● **TÂCHES À RÉALISER**:
[1] Recopiez le passage de l'étude sur Pierre et le Rocher compris entre « 3- v 17-19 : Commentaire » et « et Jean 20.23. », bornes incluses.
[2] Répondez à ces questions d'après l'étude sur Pierre et le Rocher :
(a) Quel mot grec la citation d'ouverture associe-t-elle au nom « Pierre » ?
(b) Dans quel chapitre Jésus enseigne-t-il par paraboles, selon le contexte ?
(c) Où Jésus s'éloigne-t-il des Pharisiens et des Saducéens ?
[3] Indiquez si chaque affirmation concorde avec l'étude sur Pierre et le Rocher, en citant les mots qui tranchent :
(a) La foule veut faire de Jésus son roi terrestre.
(b) Césarée de Philippe se situe au sud-ouest du pays.
(c) Pour « cette pierre », la citation donne le mot grec petros.

::: EXTRAIT DU DOCUMENT

13/05/2016
Étude n°8, Pierre et le Rocher Mat 16.13-20 (21 05 16)
Étude n°8, Pierre et le Rocher Mat 16.13-20 (21 05 16)
« Et vous, qui dites-vous que je suis ? Simon Pierre répondit : Tu es le Christ, le Fils du Dieu Vivant ! …Tu es Pierre (Petros en grec) et sur cette pierre (petra en grec), Je bâtirai mon Église, lui dit Jésus.»Mat 16.15-16, 18)
(Polyptyque de Montbéliard, 16è, Profession de foi de Pierre)
Observons
Mat 16.13-20 Confession de foi de Pierre
Introduction : Arrivée de Jésus à Césarée de Philippe
1- v 13-14 : Comment le peuple considère-t-il Jésus ? Que signifie cette identité de « fils de l’homme » que Jésus se donne à lui-même ? (voir Dan 7.13)
2- v 15-16 : Quelle est l’opinion des disciples ? Comment Pierre identifie-t-il Jésus ? Qu’est-ce que cela ajoute au titre précédent ?
3- v 17-19 : Commentaire de Jésus :
a) Comment Simon a-t-il pu discerner la nature de Jésus ? Que signifie « la chair et le sang » dans la Bible (1 Cor 15.50 ; Gal 1.16 Eph 6.12 ; Heb 2.14)
b) Quel sens Jésus donne-t-il au nouveau prénom de son disciple ? Que marque pour le disciple ce changement de prénom à ce moment précis ? Qui est fondateur de l’assemblée (= Église) (v 18). Comment le texte de 1 Cor 3.11 permet-il de comprendre la parole de Jésus à Pierre ? De quelle pierre de fondement parle Jésus à ce moment ?
c) A travers Pierre à qui sont confiées les clés du royaume ? En quoi consistent ces clés ? Ce qui délie, et ce qui lie ? Comparer avec
2 Cor 2.15-16 et Jean 20.23.
Conclusion : Pourquoi Jésus recommande-t-il le silence sur sa nature ?
Comprendre
Contexte
Jusqu’à présent Jésus a prononcé des discours et accompli des miracles pour révéler qui il est (ch 4-10). Il a provoqué des réactions différentes chez Jean-Baptiste, la foule et les Pharisiens (ch 11-12). Devant le doute, le scepticisme et les accusations, il se retire, en enseignant par paraboles (ch 13), et il recherche la solitude, il fuit la foule parce qu’elle veut en faire son roi terrestre, mais pourtant il la nourrit (ch 14).Il se réfugie même en territoire païen (ch 15). Enfin des guérisons et une seconde multiplication des pains provoquent l’attaque des Pharisiens et des Saducéens (ch 16.1-12), dont il s’éloigne à Césarée de Philippe, au nord-est du pays.

::::::
::: DONNÉES EXTRAITES

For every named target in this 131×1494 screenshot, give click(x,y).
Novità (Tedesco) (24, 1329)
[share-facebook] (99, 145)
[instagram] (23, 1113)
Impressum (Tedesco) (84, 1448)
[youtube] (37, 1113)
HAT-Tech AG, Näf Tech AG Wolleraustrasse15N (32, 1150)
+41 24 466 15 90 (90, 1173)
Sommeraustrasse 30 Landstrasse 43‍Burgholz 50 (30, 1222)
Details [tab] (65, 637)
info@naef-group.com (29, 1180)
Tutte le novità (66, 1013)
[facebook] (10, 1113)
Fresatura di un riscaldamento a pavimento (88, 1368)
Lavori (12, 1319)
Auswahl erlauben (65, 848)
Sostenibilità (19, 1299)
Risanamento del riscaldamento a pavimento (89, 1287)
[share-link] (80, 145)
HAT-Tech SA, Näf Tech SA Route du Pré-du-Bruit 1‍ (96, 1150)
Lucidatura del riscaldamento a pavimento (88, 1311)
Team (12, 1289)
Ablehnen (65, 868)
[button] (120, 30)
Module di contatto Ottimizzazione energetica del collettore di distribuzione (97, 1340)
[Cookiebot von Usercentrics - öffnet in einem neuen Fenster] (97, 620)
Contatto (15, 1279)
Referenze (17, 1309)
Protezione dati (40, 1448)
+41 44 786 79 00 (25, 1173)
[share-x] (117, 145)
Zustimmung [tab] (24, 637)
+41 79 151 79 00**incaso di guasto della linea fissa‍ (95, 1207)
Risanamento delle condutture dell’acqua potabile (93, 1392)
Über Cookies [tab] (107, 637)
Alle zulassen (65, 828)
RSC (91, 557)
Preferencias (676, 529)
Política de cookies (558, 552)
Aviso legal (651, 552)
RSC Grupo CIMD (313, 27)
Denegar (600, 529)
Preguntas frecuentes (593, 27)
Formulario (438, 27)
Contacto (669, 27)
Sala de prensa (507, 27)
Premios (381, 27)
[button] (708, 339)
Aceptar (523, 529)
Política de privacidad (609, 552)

::::::
::: DONNÉES EXTRAITES

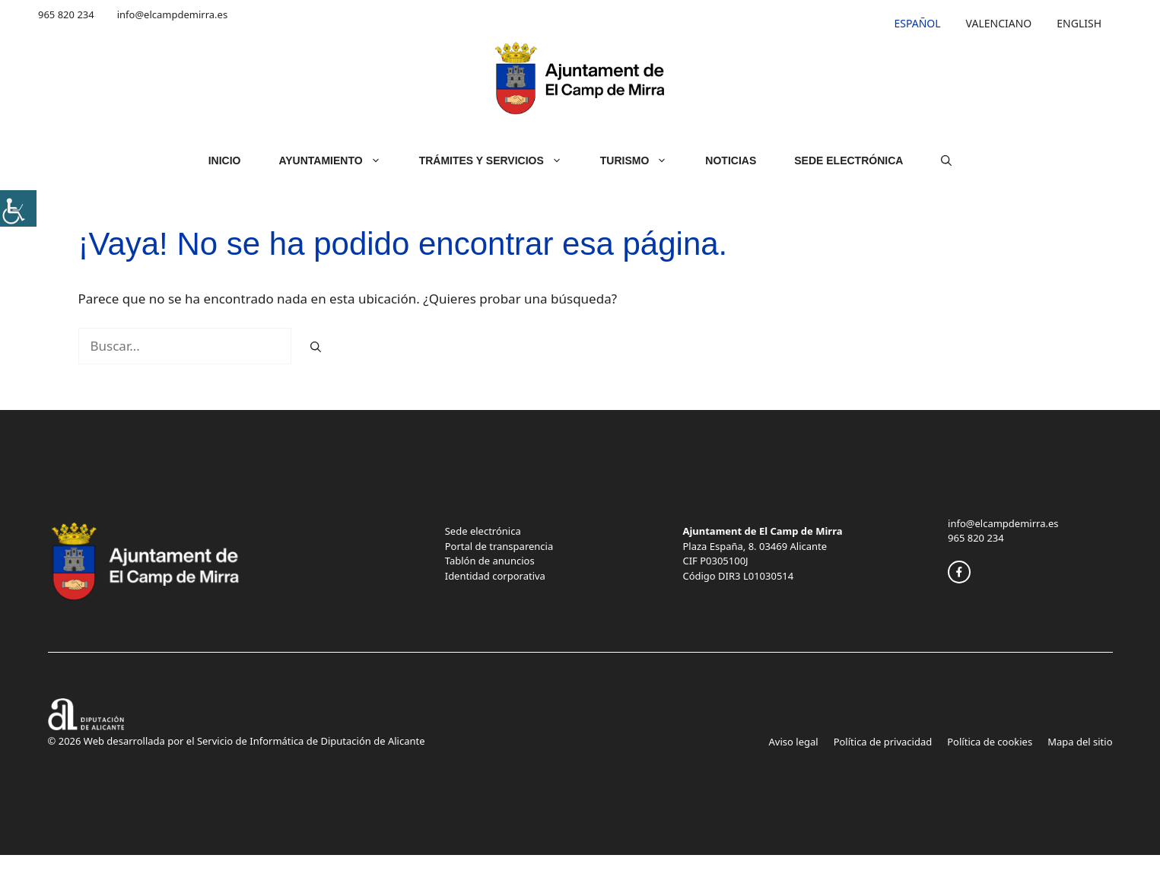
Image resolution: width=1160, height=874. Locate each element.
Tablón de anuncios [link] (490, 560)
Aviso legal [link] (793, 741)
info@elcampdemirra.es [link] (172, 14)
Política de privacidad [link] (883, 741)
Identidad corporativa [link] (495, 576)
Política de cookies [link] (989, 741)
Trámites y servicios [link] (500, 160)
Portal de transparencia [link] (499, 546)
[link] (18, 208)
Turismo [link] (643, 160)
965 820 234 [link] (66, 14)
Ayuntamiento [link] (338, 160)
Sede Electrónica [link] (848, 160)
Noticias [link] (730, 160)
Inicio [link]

::::::
::: DONNÉES EXTRAITES

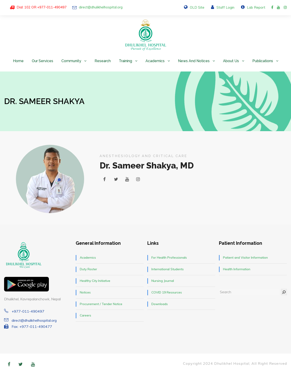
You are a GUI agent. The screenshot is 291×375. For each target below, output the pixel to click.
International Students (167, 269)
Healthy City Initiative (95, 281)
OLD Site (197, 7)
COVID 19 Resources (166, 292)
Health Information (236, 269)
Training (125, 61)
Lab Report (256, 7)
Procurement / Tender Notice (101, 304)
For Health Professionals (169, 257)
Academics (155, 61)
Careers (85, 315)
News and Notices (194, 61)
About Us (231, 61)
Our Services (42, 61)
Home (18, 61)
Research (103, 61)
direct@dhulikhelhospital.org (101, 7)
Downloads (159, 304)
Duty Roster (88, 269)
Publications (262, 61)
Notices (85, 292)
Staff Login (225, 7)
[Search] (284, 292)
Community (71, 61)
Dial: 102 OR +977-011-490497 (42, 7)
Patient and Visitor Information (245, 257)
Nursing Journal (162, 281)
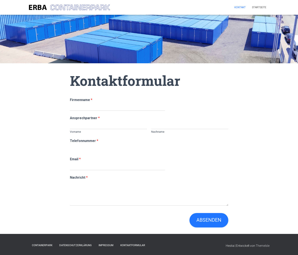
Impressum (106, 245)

::::::

● **RÉPONSES COMPLÈTES**:
[1]
3- v 17-19 : Commentaire de Jésus :
a) Comment Simon a-t-il pu discerner la nature de Jésus ? Que signifie « la chair et le sang » dans la Bible (1 Cor 15.50 ; Gal 1.16 Eph 6.12 ; Heb 2.14)
b) Quel sens Jésus donne-t-il au nouveau prénom de son disciple ? Que marque pour le disciple ce changement de prénom à ce moment précis ? Qui est fondateur de l’assemblée (= Église) (v 18). Comment le texte de 1 Cor 3.11 permet-il de comprendre la parole de Jésus à Pierre ? De quelle pierre de fondement parle Jésus à ce moment ?
c) A travers Pierre à qui sont confiées les clés du royaume ? En quoi consistent ces clés ? Ce qui délie, et ce qui lie ? Comparer avec
2 Cor 2.15-16 et Jean 20.23.

[2]
(a) Petros.
(b) Au chapitre 13.
(c) À Césarée de Philippe, au nord-est du pays.

[3]
(a) Oui : « il fuit la foule parce qu’elle veut en faire son roi terrestre ».
(b) Non : « à Césarée de Philippe, au nord-est du pays ».
(c) Non : « sur cette pierre (petra en grec) ».